Les furtifs
Nous sommes en 2041, les grandes villes sont la propriété d’entreprises (Orange appartient à Orange, Paris à VLMH etc.). Pour y vivre vous êtes bagués, vous avez une boucle d’oreille, un piercing aux lèvres, des ubijoux qui vous permettent d’être hyper connectés et selon votre niveau de forfait (privilège, premium ou standard pour les pauvres) vous pouvez plus ou moins circuler, vous déplacer dans la ville, accéder à certains parcs... Sans ces connexions vous êtes un clochard, un migrant, un marginal.

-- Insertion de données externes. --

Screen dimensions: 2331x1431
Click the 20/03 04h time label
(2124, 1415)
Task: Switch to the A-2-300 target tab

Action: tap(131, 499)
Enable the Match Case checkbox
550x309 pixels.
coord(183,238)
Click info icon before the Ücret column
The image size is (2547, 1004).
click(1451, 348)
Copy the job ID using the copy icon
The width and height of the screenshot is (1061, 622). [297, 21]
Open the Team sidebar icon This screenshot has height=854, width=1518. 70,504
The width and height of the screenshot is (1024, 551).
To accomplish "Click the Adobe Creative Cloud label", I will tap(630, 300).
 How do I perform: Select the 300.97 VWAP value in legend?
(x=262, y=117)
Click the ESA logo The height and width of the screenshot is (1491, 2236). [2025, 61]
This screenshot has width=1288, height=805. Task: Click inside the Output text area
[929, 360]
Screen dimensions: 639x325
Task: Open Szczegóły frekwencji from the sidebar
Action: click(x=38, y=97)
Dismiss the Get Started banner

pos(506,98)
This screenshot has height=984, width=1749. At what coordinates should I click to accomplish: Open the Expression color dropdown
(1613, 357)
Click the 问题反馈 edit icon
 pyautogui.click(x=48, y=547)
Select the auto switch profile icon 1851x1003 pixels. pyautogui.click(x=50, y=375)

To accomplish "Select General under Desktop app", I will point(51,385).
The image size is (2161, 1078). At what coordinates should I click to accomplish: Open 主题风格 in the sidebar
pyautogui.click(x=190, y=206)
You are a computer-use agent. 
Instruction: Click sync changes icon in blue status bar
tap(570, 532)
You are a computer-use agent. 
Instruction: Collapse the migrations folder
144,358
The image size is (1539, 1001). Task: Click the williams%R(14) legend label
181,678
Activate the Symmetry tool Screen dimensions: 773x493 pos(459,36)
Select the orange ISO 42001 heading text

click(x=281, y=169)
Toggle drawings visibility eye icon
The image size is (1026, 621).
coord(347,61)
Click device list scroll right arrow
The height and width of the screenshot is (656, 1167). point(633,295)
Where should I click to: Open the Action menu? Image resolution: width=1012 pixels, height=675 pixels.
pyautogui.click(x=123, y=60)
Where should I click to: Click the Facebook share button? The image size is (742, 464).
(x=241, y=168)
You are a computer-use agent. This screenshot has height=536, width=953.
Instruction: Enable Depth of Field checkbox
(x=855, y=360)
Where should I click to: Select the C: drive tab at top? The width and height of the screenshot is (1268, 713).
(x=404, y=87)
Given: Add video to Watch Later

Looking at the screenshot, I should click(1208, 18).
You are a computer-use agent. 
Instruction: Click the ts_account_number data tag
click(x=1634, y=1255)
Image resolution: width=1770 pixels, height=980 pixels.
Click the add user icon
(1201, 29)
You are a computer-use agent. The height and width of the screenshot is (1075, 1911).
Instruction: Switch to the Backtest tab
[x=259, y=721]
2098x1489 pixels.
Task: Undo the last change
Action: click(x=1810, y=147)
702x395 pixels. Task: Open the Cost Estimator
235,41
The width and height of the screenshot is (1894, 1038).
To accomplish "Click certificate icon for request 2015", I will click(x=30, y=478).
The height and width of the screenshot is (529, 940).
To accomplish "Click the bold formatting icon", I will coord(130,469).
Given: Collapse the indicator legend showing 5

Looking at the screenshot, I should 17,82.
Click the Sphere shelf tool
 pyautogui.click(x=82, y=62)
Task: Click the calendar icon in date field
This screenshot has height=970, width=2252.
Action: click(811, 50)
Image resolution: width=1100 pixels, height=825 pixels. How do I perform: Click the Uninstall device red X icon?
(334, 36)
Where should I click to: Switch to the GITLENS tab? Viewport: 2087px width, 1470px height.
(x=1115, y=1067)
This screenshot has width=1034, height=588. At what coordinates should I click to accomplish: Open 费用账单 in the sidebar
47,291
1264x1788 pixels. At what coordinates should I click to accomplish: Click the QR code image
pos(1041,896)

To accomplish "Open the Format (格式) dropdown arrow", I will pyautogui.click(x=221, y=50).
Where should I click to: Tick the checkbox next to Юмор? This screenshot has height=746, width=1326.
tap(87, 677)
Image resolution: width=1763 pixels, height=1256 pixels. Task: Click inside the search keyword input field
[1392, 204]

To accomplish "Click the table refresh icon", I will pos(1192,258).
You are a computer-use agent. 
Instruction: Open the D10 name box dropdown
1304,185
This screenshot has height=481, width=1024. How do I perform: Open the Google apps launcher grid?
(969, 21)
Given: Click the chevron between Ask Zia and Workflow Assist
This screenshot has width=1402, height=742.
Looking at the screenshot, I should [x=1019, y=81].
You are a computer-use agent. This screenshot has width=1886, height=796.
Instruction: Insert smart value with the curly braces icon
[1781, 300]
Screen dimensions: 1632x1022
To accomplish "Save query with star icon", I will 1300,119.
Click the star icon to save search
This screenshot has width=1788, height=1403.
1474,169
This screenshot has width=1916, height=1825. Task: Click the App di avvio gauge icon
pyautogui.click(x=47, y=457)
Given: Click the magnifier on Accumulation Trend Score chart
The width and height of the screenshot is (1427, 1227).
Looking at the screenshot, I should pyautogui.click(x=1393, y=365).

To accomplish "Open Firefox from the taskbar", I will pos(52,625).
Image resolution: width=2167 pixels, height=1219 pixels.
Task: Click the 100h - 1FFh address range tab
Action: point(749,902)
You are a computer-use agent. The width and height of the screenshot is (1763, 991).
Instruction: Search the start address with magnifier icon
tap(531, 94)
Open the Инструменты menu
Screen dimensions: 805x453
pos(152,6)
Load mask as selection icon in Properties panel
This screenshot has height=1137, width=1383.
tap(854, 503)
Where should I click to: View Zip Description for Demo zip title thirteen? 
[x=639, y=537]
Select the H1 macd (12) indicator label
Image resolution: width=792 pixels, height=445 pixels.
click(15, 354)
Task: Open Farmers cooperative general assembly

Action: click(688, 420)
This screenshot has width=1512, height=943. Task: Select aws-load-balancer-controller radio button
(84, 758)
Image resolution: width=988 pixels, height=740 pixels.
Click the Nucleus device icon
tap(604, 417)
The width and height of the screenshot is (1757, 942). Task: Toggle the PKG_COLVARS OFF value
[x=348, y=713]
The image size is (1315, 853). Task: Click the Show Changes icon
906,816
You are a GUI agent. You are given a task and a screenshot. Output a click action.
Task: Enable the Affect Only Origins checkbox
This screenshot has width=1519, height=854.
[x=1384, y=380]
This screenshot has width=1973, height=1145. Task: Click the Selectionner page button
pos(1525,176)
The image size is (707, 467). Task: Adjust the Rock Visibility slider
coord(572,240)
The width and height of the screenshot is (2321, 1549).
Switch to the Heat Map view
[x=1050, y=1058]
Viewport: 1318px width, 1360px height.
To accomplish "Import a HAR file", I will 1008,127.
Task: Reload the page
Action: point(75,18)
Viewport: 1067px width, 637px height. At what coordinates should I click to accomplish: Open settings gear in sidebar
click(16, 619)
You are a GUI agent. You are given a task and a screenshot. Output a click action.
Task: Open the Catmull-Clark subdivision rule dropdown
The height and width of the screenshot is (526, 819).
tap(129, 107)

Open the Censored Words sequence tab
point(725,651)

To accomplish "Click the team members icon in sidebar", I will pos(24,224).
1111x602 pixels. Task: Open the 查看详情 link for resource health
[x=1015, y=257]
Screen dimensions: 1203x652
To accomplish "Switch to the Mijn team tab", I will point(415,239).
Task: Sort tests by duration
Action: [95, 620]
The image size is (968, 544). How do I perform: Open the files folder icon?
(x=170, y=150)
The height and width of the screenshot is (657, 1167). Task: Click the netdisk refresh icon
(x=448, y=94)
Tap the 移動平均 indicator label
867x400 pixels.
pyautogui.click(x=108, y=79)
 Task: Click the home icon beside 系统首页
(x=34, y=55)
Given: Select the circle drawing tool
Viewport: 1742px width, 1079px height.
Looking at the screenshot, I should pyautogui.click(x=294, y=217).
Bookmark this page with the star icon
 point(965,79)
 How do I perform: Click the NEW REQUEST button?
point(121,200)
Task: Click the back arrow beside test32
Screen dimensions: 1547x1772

Dans ce monde, de nouveaux êtres ont vu le jour : les FURTIFS dont on ne sait pas au début du roman si ce sont des hybrides entre des humains et des minéraux, ou des animaux… L’existence des FURTIFS est tenue secrète par le pouvoir. Invisibles, ils se tiennent dans les angles morts, ils sont là, à coté de vous, mais vous ne les voyez pas.
Ils sont FURTIFS comme Fuir Un Réseau Trop Intrusif, Fuir.
Lorca le héros a perdu sa fille de quatre ans, Tishka : disparue une nuit, sans laisser aucune trace. Les volets de sa chambre sont même restés fermés. Son couple avec Sahar n’a pas survécu à ce drame.
Il est persuadé qu’elle a rejoint les FURTIFS, c’est ce qui l’a motivé pour entrer dans l’armée, dans une unité d’élite qui a pour mission de capturer les FURTIFS. Cette brigade part en chasse quand elle a identifié leur présence dans un lieu. Mais les FURTIFS ne se laissent pas attraper, au moment d’une capture possible, ils se céramisent et deviennent des objets qualifiés d’oeuvres d’art.
C’est un roman d’anticipation, mais aussi une quête, un roman philosophique, un roman politique et un roman d’amour.
La société décrite est tenue par les propriétaires des nouvelles technologies, et un pouvoir néolibéral totalitaire, liberticide. Dans cette société de surveillance et de contrôle permanent, les individus n’ont plus aucune intimité, même débrancher sa bague pendant des moments d’intimité est une transgression. Des poches de résistance existent et l’auteur nous y invite. Le héros y trouve des alliés dans la recherche de sa fille et dans sa compréhension de ce que sont les FURTIFS.
Certains habitants refusent de se soumettre, ils représentent 10%de la population comme Sahar qui est proferrant càd qu’elle a refusé intégrer l’Educal, la multinationale de l’enseignement, filiale d’Orange. Comme proferrant elle donne des cours sauvages dans les quartiers.
Un texte de Damasio, c’est aussi une langue, avec une écriture poétique. Un très beau poème d’amour au milieu du roman, comme un objet précieux caché, qui prend place très naturellement dans le cours du récit. Damasio fabrique des mots qui correspondant à des objets ou des pratiques (les animanchines, les intechtes, un surchien, le mocode et le mocri, les taxiles etc...). Il crée des mots pour désigner des états comme les vendiants qui ne mendient pas pour eux-mêmes mais pour la marque ou le produit qu’ils représentent. Et puis il y a la réul, la réalité ultime. Les yeux équipés d’un disque rétinien ont la capacité d’« augmenter » la réalité, permettant par exemple d’ inviter virtuellement des absents, des disparus...
L’inventivité de Damasio va jusqu’à jouer avec la syntaxe, les temps, il mélange des idiomes. Rapidement vous renoncez à aller chercher la signification de tel ou tel terme, vous être obligés de le comprendre dans le contexte. Il invente une langue, pas toujours facile à appréhender mais qui contribue à fabriquer cette dystopie. Avec également une recherche typographique : les personnages sont représentés par des signes créés spécifiquement nous permettant d’entrer dans les pensées de chacun.
Les FURTIFS, une expérience de lecture dont on ne revient pas tout à fait indemne.